Intervention de Mathilde Paris

Séance en hémicycle du jeudi 2 mai 2024 à 9h00
Améliorer le repérage et l'accompagnement des personnes présentant des troubles du neurodéveloppement et favoriser le répit des proches aidants — Discussion générale

Photo issue du site de l'Assemblée nationale ou de WikipediaMathilde Paris :

Alors que nous entamons la discussion de la présente proposition de loi, permettez-moi de témoigner, en tant que maman d'un enfant souffrant d'un trouble du neurodéveloppement, du sentiment de désemparement, d'impuissance, de solitude et de souffrance auquel sont confrontées les familles au quotidien.

La France est très en retard en matière de repérage et de prise en charge des enfants neuro-atypiques. La maman que je suis se bat depuis dix ans pour son fils. C'est un véritable parcours du combattant, dans lequel on évolue souvent bien seul, et encore plus lorsque l'on vit dans un territoire rural frappé par la désertification médicale.

Derrière les lignes de cette proposition de loi, je veux vous parler de la réalité de la vie des familles ballottées entre médecins et professionnels de santé, envoyées vers les centres d'action médico-sociale précoce (Camsp), puis vers les centres médico-psychologiques pour enfants (CMPE), des délais insoutenables avant d'obtenir une prise en charge et de la rupture de celle-ci, des kilomètres parcourus chaque semaine pour le marathon continuel des rendez-vous, des difficultés à poser, enfin, le bon diagnostic de troubles dont les signes sont parfois déconcertants.

La scolarisation est, elle aussi, un chemin éprouvant. L'école est à la fois un lieu d'apprentissage et de socialisation. Toutefois, pour un enfant qui ne sait pas comment interagir avec ses pairs, et encore moins au sein d'un groupe, pour lequel le moindre changement peut provoquer une réaction émotionnelle disproportionnée, au risque de le mettre en grave danger, un enfant dont le monde est étranger à celui des autres, ces années peuvent être source de souffrance, faute d'un véritable accompagnement.

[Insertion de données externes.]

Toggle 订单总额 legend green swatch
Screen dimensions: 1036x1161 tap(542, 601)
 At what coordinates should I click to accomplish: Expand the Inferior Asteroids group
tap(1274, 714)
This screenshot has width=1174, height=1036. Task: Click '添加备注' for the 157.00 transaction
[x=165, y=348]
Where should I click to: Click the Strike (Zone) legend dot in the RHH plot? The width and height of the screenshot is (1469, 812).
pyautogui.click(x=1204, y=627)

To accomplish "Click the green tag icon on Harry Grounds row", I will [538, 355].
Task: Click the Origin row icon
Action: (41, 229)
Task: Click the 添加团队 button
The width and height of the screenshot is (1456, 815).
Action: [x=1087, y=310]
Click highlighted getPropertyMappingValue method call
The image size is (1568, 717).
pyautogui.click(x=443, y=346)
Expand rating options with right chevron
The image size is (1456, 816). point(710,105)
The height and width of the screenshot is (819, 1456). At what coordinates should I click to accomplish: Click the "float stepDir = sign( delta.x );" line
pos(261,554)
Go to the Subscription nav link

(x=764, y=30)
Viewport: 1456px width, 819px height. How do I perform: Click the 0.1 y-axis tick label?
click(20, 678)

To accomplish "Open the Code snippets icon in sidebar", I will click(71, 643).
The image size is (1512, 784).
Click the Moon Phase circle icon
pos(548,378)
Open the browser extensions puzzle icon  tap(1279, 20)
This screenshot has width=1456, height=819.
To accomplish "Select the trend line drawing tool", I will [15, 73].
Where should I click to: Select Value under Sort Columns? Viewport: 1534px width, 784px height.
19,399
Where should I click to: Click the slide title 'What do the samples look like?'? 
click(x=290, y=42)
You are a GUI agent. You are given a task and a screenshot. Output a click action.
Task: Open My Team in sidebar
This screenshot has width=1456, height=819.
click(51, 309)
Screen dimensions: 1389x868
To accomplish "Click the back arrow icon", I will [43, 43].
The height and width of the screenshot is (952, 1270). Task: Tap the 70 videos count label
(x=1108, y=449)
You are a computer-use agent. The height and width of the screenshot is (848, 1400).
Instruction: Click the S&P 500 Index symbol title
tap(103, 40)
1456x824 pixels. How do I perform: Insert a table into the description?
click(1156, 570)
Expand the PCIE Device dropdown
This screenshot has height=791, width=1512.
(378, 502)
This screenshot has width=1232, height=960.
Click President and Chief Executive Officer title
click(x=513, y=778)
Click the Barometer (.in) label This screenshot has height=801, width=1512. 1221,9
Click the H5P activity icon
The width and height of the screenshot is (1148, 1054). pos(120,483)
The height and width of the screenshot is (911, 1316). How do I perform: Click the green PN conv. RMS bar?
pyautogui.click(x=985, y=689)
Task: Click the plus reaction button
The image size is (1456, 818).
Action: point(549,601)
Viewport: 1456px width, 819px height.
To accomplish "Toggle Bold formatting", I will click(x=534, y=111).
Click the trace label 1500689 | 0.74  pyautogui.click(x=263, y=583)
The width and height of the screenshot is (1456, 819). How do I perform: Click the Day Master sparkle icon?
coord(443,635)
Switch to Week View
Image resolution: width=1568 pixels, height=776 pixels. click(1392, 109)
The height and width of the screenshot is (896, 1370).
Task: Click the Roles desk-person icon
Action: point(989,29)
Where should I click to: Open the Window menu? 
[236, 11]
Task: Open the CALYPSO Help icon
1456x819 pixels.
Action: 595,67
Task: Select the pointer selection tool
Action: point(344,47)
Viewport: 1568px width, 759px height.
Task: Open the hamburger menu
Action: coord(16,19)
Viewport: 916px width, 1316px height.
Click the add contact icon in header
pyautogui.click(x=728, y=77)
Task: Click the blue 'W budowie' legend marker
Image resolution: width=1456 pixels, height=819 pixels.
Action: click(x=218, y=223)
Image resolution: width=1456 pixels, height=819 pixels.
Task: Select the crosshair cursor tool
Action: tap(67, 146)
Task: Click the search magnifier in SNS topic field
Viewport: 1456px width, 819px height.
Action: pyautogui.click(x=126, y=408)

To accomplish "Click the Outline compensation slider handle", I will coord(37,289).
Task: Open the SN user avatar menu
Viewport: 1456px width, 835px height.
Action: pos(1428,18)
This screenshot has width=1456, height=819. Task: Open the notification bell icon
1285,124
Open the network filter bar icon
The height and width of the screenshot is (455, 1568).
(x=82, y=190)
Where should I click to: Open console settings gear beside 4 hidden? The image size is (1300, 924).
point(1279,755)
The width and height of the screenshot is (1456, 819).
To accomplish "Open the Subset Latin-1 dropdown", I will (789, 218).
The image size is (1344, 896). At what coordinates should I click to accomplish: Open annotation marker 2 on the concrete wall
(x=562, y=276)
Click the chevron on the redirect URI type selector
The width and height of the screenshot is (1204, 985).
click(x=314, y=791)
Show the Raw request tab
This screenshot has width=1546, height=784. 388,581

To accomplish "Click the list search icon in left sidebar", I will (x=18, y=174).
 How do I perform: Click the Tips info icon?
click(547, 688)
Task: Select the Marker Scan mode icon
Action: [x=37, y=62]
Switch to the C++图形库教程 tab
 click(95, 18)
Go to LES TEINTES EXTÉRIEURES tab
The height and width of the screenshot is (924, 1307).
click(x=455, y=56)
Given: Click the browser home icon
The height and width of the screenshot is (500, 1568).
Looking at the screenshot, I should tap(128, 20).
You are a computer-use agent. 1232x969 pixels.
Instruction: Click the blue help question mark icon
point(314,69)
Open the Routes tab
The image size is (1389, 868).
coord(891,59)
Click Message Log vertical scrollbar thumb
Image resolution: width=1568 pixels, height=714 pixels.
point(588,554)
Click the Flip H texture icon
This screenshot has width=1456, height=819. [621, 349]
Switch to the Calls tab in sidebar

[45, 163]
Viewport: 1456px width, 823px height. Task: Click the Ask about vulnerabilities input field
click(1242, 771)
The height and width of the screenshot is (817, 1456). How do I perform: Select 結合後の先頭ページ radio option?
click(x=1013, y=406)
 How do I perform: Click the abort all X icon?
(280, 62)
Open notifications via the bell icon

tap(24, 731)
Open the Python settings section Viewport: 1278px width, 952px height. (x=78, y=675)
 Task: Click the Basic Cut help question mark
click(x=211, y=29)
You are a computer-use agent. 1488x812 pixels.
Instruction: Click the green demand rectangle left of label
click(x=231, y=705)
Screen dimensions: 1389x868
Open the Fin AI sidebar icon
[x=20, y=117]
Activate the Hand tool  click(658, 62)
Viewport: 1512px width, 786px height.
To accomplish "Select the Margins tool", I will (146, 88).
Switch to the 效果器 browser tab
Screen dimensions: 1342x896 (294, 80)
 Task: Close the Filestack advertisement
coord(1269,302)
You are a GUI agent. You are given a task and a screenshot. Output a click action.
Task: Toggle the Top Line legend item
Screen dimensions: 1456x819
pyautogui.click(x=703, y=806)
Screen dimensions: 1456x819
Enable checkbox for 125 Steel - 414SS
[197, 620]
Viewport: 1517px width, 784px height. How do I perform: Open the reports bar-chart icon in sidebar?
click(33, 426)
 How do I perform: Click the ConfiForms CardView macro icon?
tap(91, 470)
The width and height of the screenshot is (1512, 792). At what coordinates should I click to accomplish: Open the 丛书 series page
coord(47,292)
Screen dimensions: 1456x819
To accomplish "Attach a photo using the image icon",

Aussi la première partie de la proposition de loi, qui vise à améliorer les conditions de scolarisation des enfants présentant un TND, est-elle particulièrement importante. Pourtant, les dispositions prévues sont bien trop insuffisantes. En effet, rien n'est évoqué sur la question essentielle des AESH, dont nous manquons cruellement et sans lesquelles l'école inclusive n'est pas possible. Rien de concret n'est indiqué non plus concernant la formation des enseignants, qui est primordiale et reste trop théorique : face à un élève qui présente un TND, ils se sentent bien seuls. Il faudrait mettre à leur disposition une boîte à outils adaptée à chaque type de troubles du neurodéveloppement, comprenant à la fois des outils pédagogiques à même d'être déployés, du matériel adapté et des conseils sur le comportement à adopter. Les enseignants ont également besoin de disposer d'un interlocuteur identifié auquel s'adresser. Enfin, rien n'est prévu pour garantir une meilleure inclusion des élèves neuro-atypiques dans le groupe-classe et prévenir tout harcèlement, alors qu'il est indispensable de préparer les autres élèves à l'accueil d'un enfant présentant un TND.

La deuxième partie du texte vise à établir un diagnostic précoce des troubles du neurodéveloppement. Les TND sont, pour la plupart, des handicaps invisibles, dont les signaux sont souvent difficiles à déceler par l'entourage. Les diagnostics tardifs, retardant une prise en charge adaptée, conduisent à de véritables pertes de chances pour les enfants qui présentent un TND et entraînent des tensions et des souffrances dans la sphère familiale. La généralisation des diagnostics à l'ensemble des enfants, à 18 mois et à 6 ans, est donc essentielle.

En revanche, si le périmètre des professionnels de santé habilités à réaliser ces diagnostics n'est pas élargi, nous allons droit à la catastrophe. Or, en l'état actuel, l'article 6 risque de produire les effets inverses de ceux recherchés. En effet, face à la désertification médicale, le délai pour obtenir un diagnostic est d'un an environ. L'élargissement des examens de repérage à tous les enfants provoquera inéluctablement un allongement important des délais d'obtention d'un rendez-vous pour l'établissement d'un diagnostic et retardera d'autant la prise en charge des enfants qui présentent réellement un TND. Par conséquent, au lieu d'améliorer le repérage précoce et la prise en charge des enfants, l'article, tel que rédigé, l'aggravera. C'est pourquoi j'avais déposé un amendement à ce sujet ; toutefois, de manière incompréhensible, il a été jugé irrecevable.